[Start of Attachment]
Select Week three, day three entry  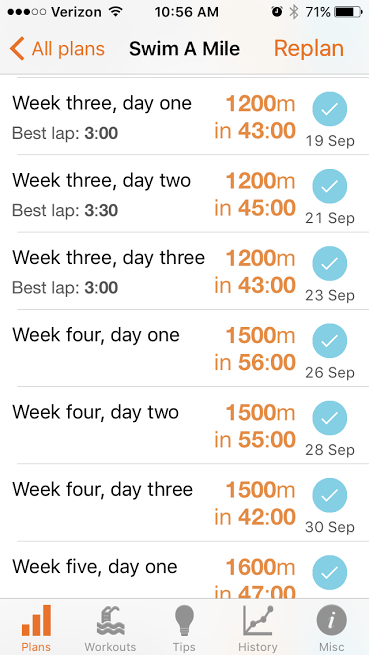point(184,271)
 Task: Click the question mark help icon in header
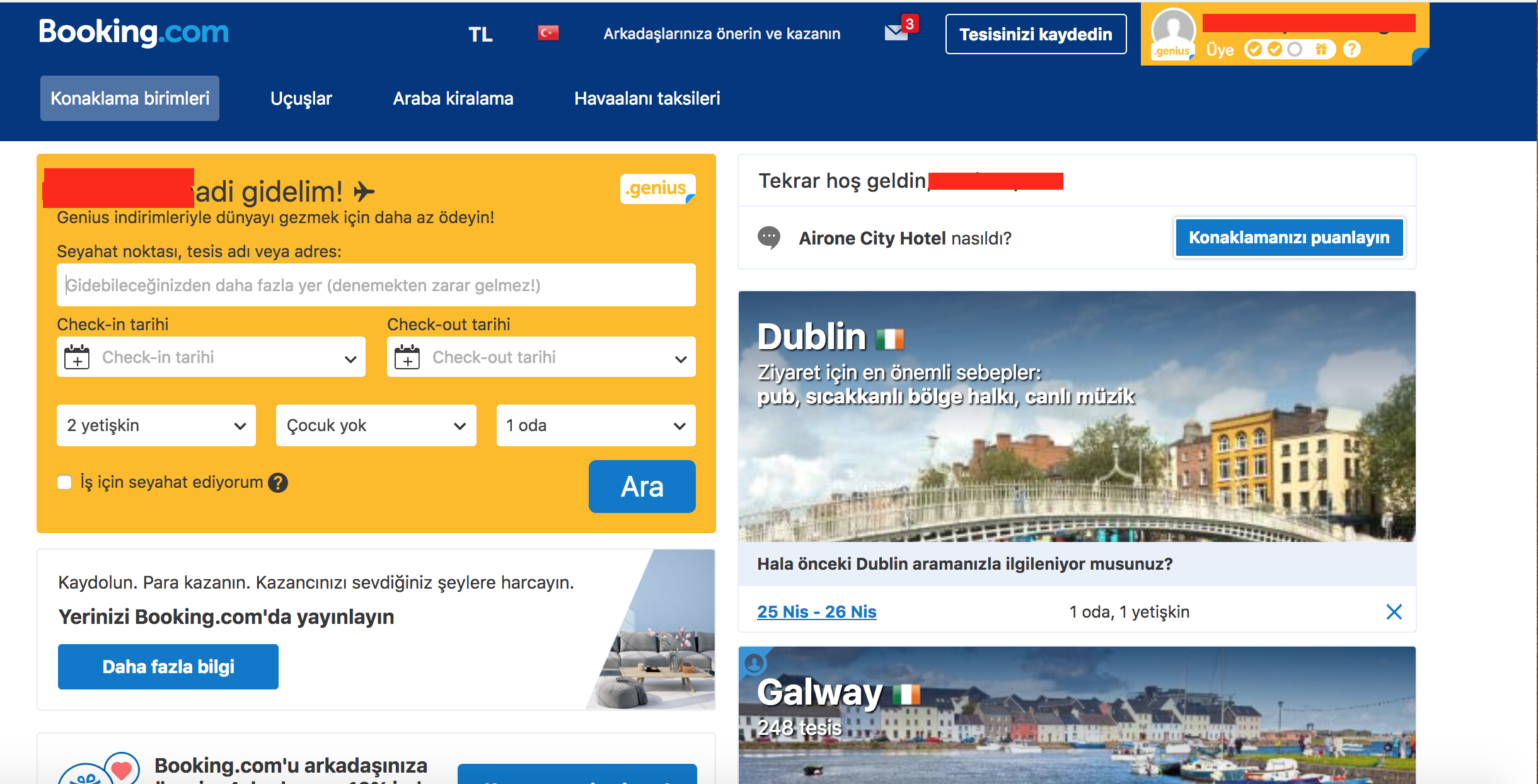point(1351,49)
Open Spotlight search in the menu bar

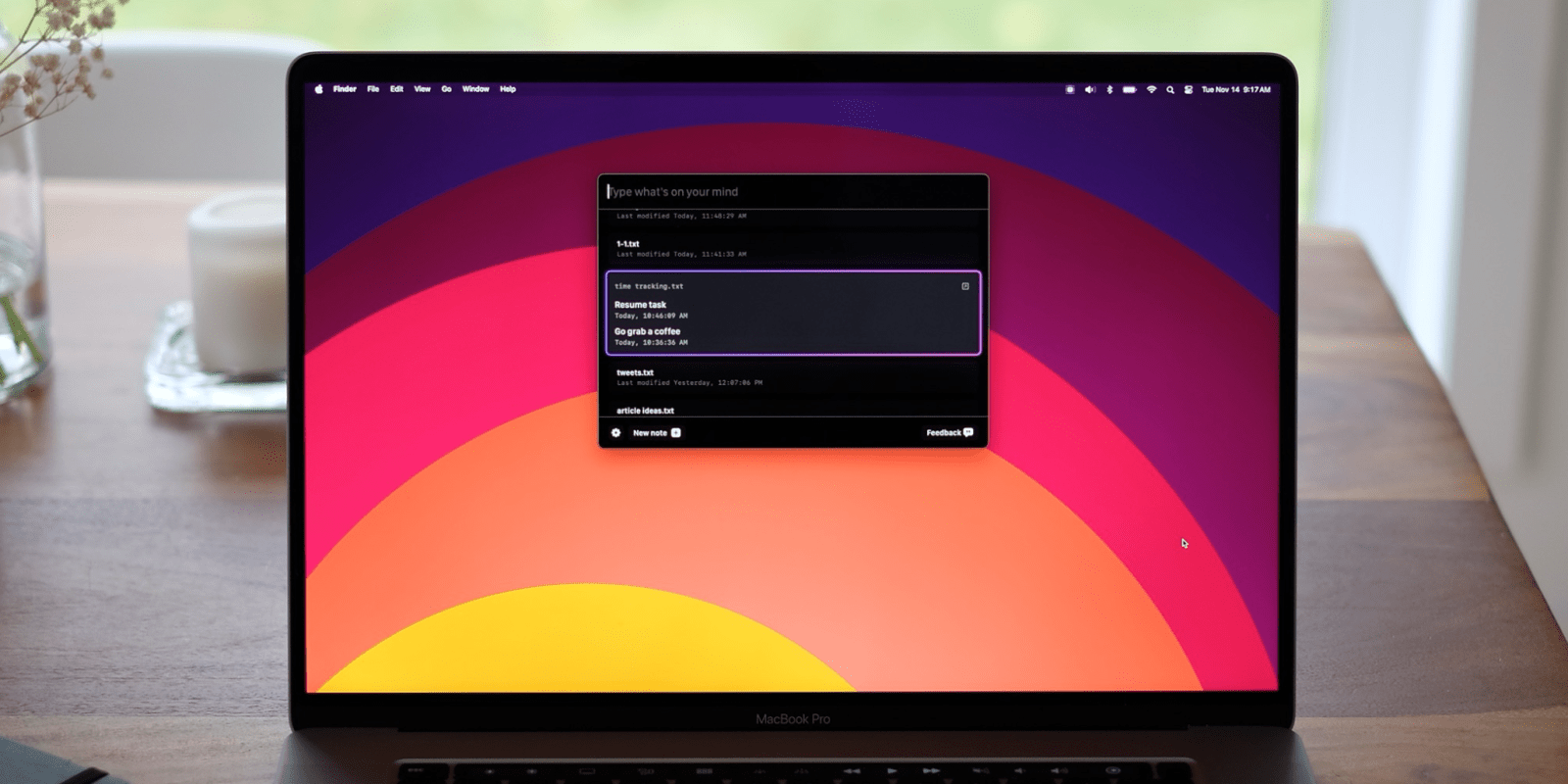(x=1170, y=89)
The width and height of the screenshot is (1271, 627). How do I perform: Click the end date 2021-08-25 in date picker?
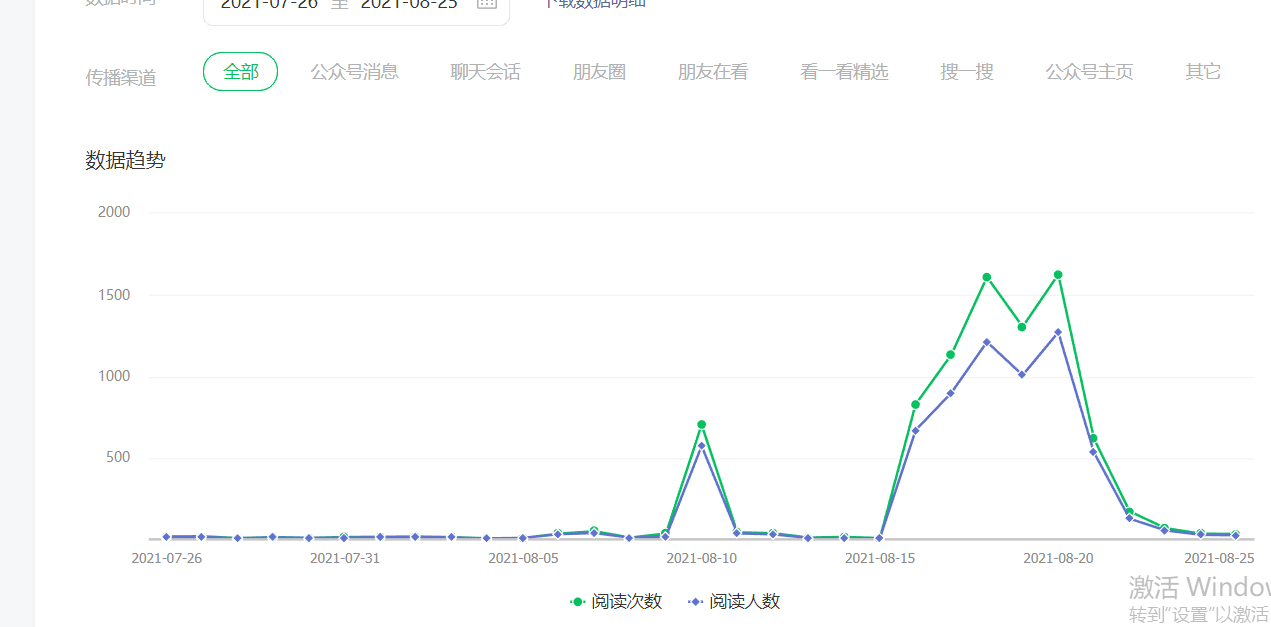(408, 3)
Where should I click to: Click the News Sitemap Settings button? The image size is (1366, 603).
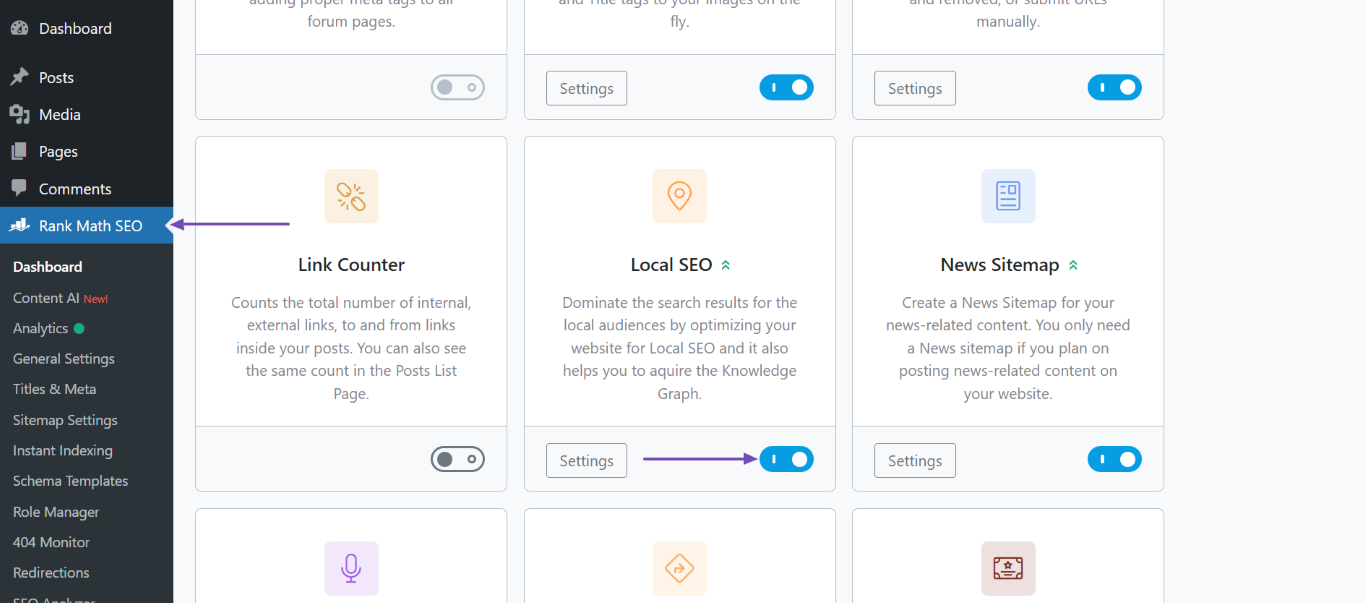pos(914,460)
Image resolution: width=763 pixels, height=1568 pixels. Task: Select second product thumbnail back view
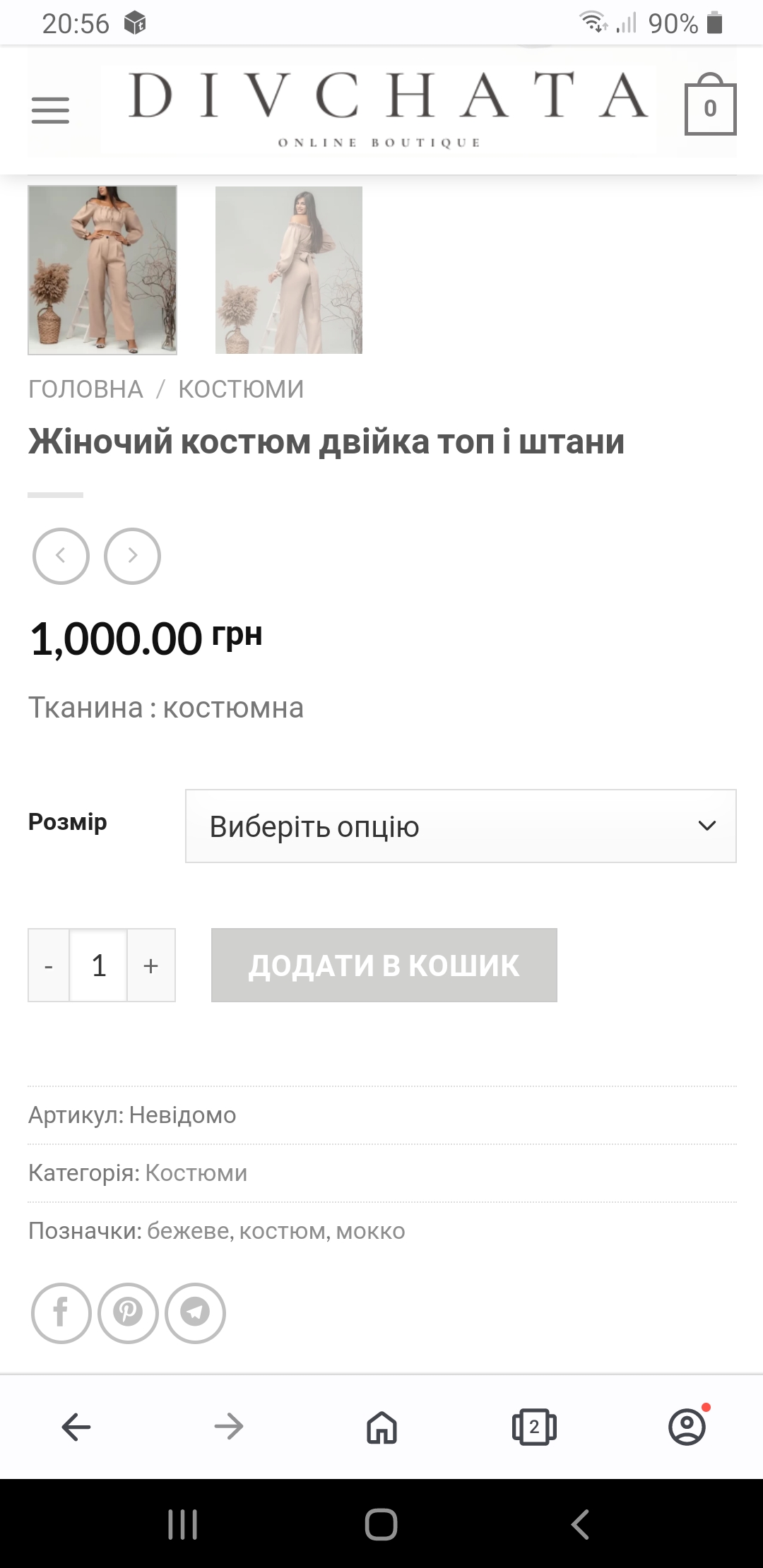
[End of Attachment]
YOUR OBJECTIVE ->
The required output is an exact copy of the lines from the one with "Where should I" through the final line of the data above, with pictures removed.

ANSWER TO THIS TASK ->
Where should I click to: Click the News Sitemap Settings button? The image size is (1366, 603).
pos(914,460)
Image resolution: width=763 pixels, height=1568 pixels. Task: Select second product thumbnail back view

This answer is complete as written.